**What you should do:** Return the data below exactly, but only from the line containing "The width and" through the line containing "the TER.ARC-ÁGUA_FRIA-R01.pdf file", with both of those lines included.

**Material provided:**
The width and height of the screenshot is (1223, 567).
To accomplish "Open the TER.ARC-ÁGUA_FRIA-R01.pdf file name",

...

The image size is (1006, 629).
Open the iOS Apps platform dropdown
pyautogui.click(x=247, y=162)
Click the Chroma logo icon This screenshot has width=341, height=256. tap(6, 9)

==

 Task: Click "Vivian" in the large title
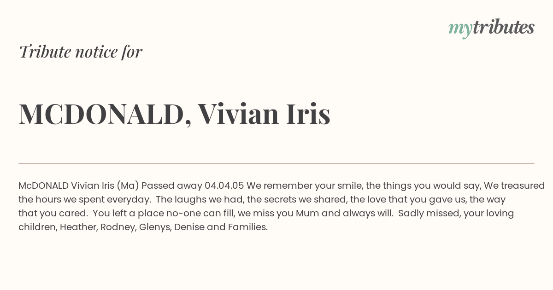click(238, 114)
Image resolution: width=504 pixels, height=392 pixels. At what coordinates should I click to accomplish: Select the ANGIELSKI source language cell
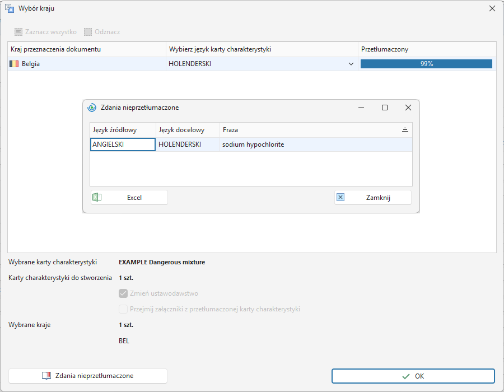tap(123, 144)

**Exercise result:**
The width and height of the screenshot is (1223, 567).
To accomplish "Open the TER.ARC-ÁGUA_FRIA-R01.pdf file name",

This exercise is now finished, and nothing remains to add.